The meeting made progress on several initiatives that will benefit biodiversity research and education.  First, it committed a group of people to the goal of developing evolutionary visualization tools, and came up with proposal themes for several funding efforts.  Second, new software tools were conceived and the design process begun:  our software company participants were particularly interested in audience selection and software design.  One of the most exciting aspects for a general audience was the synergy achieved between existing projects like TOLWeb and Harvard’s INVOLV touch –table project, with industry representatives that can provide experienced guidance for reaching a public audience.  Third, interoperability was a common theme at the meeting, with representatives from EOL, TOL, Mesquite  and TreeBASE committed to the development of APIs (application program interface’s) and standards that will allow intercommunication.

Lastly, the meeting was a fun and highly active brainstorming session, an important facet of good synthesis meetings.  A cursory glance at the meeting room—its walls covered with post-it notes and scrawled-on dry erase boards—might have been enough to convince an onlooker that the brainstorming process had swallowed up the goal of organized synthesis.  However, Dr. Karen Cranston, postdoctoral research scientist at the Biodiversity Synthesis Center, called the meeting “amazingly productive,” especially considering the fact that people from such diverse backgrounds were thrown together for only two and a half days.  The general feeling was that the synthesis meeting is a fitting format to attack interdisciplinary problems in science, and to meet the goal of developing an NSF grant.  By inviting diverse input from the very beginning, the meeting identified a broader range of basic questions and generated greater enthusiasm, than a smaller scale approach that would have tried to enlist outside interest for a project with a pre-defined scope.

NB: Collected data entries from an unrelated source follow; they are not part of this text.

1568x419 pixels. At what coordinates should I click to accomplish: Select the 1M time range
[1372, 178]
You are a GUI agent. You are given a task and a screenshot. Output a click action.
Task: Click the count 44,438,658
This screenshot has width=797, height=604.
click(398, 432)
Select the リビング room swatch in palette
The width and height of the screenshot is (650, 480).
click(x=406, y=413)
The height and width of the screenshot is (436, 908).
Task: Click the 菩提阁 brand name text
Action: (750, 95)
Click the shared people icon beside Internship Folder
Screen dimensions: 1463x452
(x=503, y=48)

Many of the presentations introduced concepts or programs in keeping with a Google Earth model for tree visualization.  Tamara Munzner, of the University of British Columbia, presented a program called Tree Juxtaposer that can keep a desired clade or tip of the tree visible by treating it like a landmark.  While anchoring themselves to one spot with this ‘guaranteed visibility,’ users can explore the rest of the two dimensional tree space with fish-eye lenses and other zooming devices.  Greg Jordan of the European Bioinformatics Institute described a similar program called Phylowidget, which allows users to customize their viewing by hiding or showing different regions of tree data.  However, both these programs have to meet the challenge of working at a scale larger than a few thousand species.

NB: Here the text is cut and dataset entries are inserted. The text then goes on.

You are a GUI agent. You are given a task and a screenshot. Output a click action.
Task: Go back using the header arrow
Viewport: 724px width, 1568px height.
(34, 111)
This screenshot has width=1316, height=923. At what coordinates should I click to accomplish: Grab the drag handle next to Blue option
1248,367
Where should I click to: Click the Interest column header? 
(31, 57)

One of the larger themes of the meeting was that a successful tree visualization tool will mean more than a neat gadget with a fancy user interface.  Dr. Cranston characterized “visual exploration” as a key step in the scientific process following data collection.  Organizing morphological or molecular information into a tree structure allows scientists to immediately see patterns they might otherwise miss if they compared traits as numbers—that is, if the visual element were removed.  Moreover, plotting data in trees imposes an evolutionary focus on the problem of species comparison from the very beginning.  Instead of arbitrarily comparing numbers, scientists compare them according to evolutionary categories, such as homologous traits.  Rather than hiding evolutionary relationships and questions, the data showcases these things because it has already been parsed according to an evolutionary framework.  But scientists cannot stop at visualizing one tree; they must compare a large collection of ‘best’ possible trees generated by phylogenetic analysis.  David Hillis (University of Texas at Austin) and Katherine St. John (Lehmann College, City University of New York) addressed this topic of tree set visualization—how to compare and summarize large collections of trees by structure and branching pattern.

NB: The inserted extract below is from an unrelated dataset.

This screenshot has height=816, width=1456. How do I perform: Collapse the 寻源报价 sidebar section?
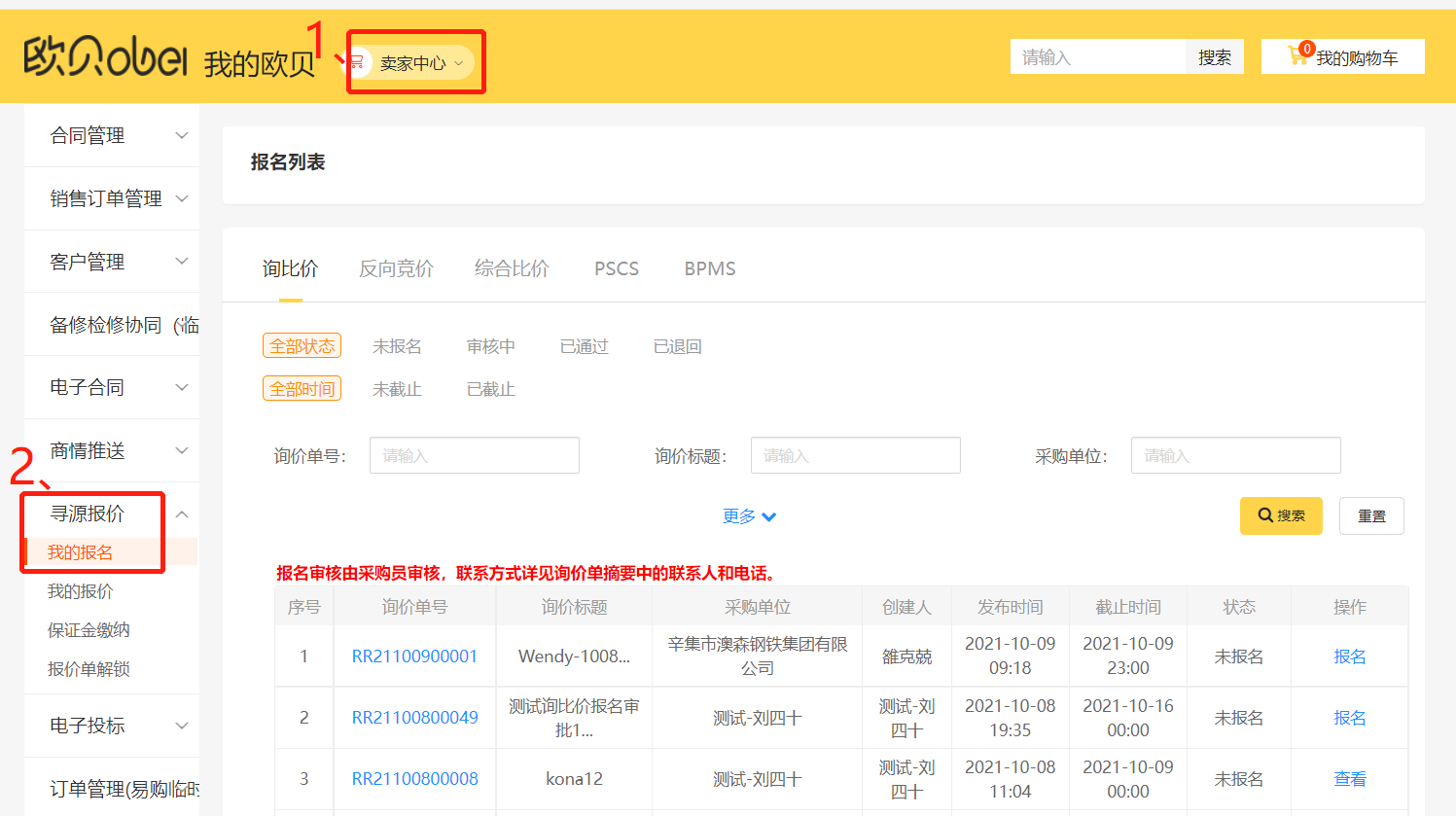[181, 514]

Scientists and educators hope to embed tree visualization technology into third-party websites, thereby linking tree images with existing species description or data.  The tree visualization project initiated in the recent meeting will be tightly linked with the Encyclopedia of Life, so that people can browse the catalog of EOL species via phylogenetic trees rather than taxonomic hierarchy.  The educational potential of such a platform is immense: a single node on a tree would simultaneously reveal a species’ evolutionary history and biodiversity information, and direct users interested in either to learn about the other.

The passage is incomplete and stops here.